JH: In the early 80s, I was the joint convenor of a playwriting group at Riverside Studios. After 4 years I decided I had to move on. But I was struck by how difficult, and even unlikely it was, for new plays to be published. There was an embryonic programme text project at the Royal Court, but not much else. So I set up Oberon to fill the gap.

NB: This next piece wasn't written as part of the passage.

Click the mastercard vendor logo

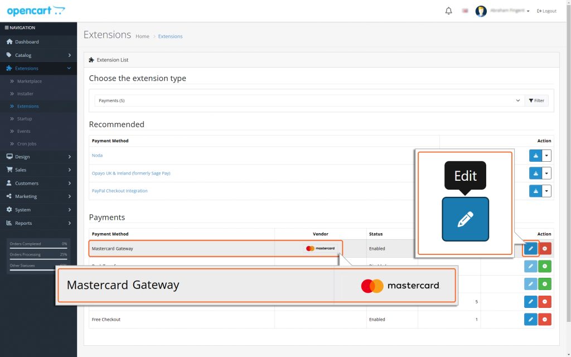(x=321, y=248)
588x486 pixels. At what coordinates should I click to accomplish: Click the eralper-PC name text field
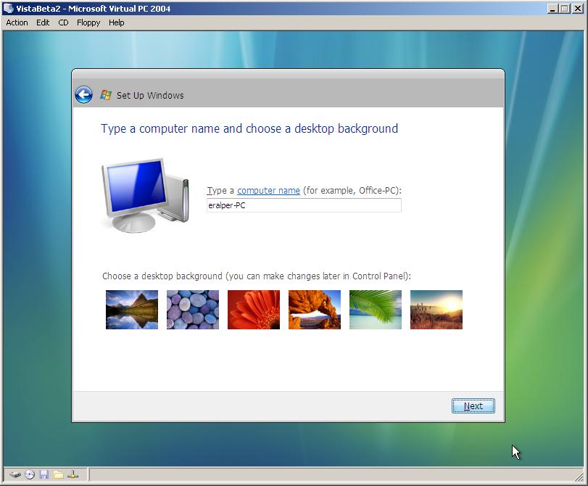tap(304, 205)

I had an agenda. The funded theatre and much of the fringe was riddled with cliques of one sort or another, eg, the intellectual left, which had a vice-like grip on everything that went on. The pseudo Trotskyites who set out to disrupt the system. The funded theatre was a power-base for all these aparachniks, and it had little to do with original writing. I remember being told that a play of mine would not be staged because it wasn’t left wing enough. Actually, it was. It just wasn’t partisan. Oberon is a response to all this. Bear grudges. It’s good for you.

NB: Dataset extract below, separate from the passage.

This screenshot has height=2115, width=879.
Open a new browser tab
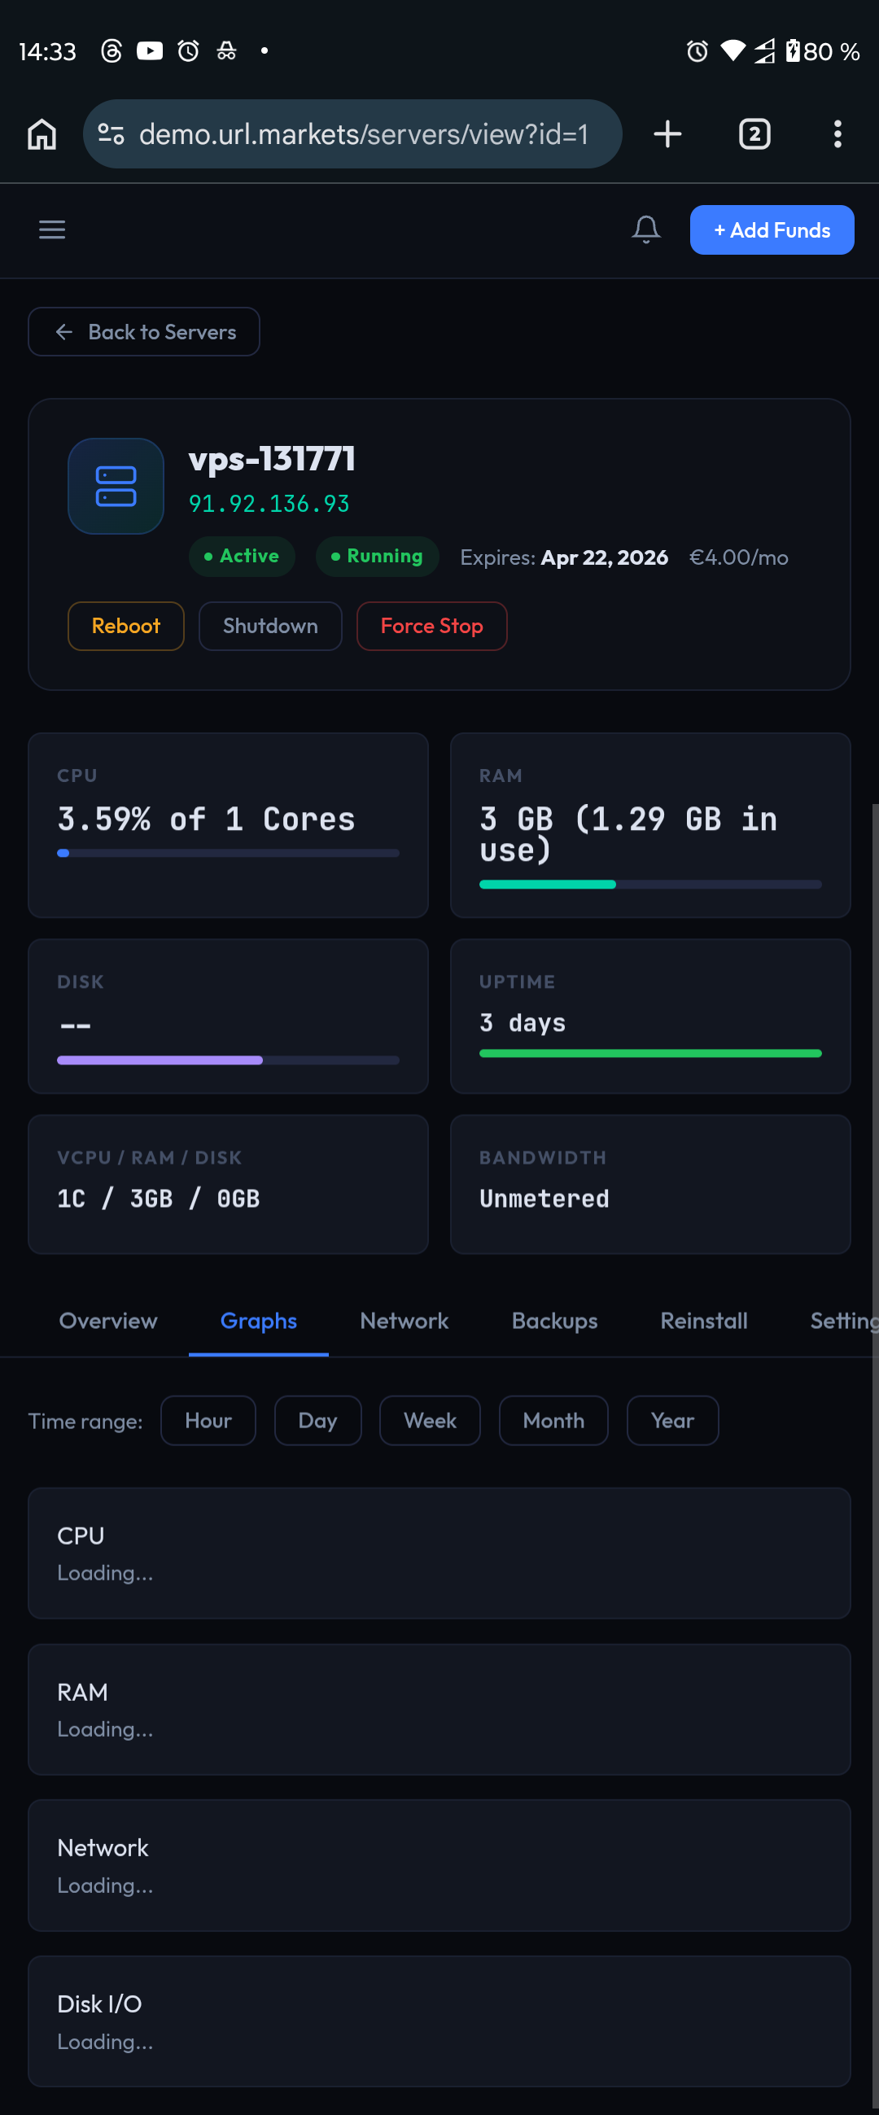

CM: Through Oberon Books, you have championed unknowns and published the work of many notable contemporary playwrights. Do you have a favourite?
JH: Lots of favourites. But in terms of favourites, I think mainly of individual plays rather than writers. All writers have good and not so good moments. But as a publisher you embrace them all through it. Play A may be great, play B may be a disappointment, but by then I’m looking ahead to plays C D E and so on. A publisher is custodian of every writer’s total oeuvre. Cherry picking would be easy. Anyone can do that. And if it’s a financial headache to publish everything a writer does, it’s my job to face that challenge.

There have been great moments. When Sir Peter Hall joined Oberon I was over-awed. Our street-cred soared. He once told me why he’d come on board: because we publish so many new writers. I have my detractors too, but that’s life.

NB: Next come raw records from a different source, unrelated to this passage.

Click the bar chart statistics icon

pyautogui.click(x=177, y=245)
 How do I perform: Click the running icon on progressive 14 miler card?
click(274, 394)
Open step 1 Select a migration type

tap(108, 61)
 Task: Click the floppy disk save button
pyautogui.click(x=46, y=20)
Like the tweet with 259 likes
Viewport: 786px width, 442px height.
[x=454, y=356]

There is another priority, which is to reflect what is actually happening in the theatre. But I mean the whole of theatre, not just fashionable sections. This might mean that we miss out here and there on some over-hyped long-running hit. I never look at what other theatre publishers are doing, except out of envy now and then. We have our big hits too and that of course boosts our standing every time.

Our list should also be truly international, writers from just about every conceivable ethnic and cultural background. I remember a leading playwright saying that he couldn’t recognize an ideological thread in our list. I said “Which one d’you want?”

People ask me how I manage all this at my age. My response is always plain. I’ve filled Oberon with a team of extremely bright young people. I encourage them to lead. We have to meet a changing, ever modernising world head-on. Young people instinctively understand things that we older people don’t.

CM: What’s next for you? Are you working on more plays? What can we expect in the future?
JH: I’m working on a new play, but I’m not giving away the idea!

‘Ivy’ & ‘Joan’ are on at Jermyn Street Theatre until 24 Jan, see the venue website for info and tickets.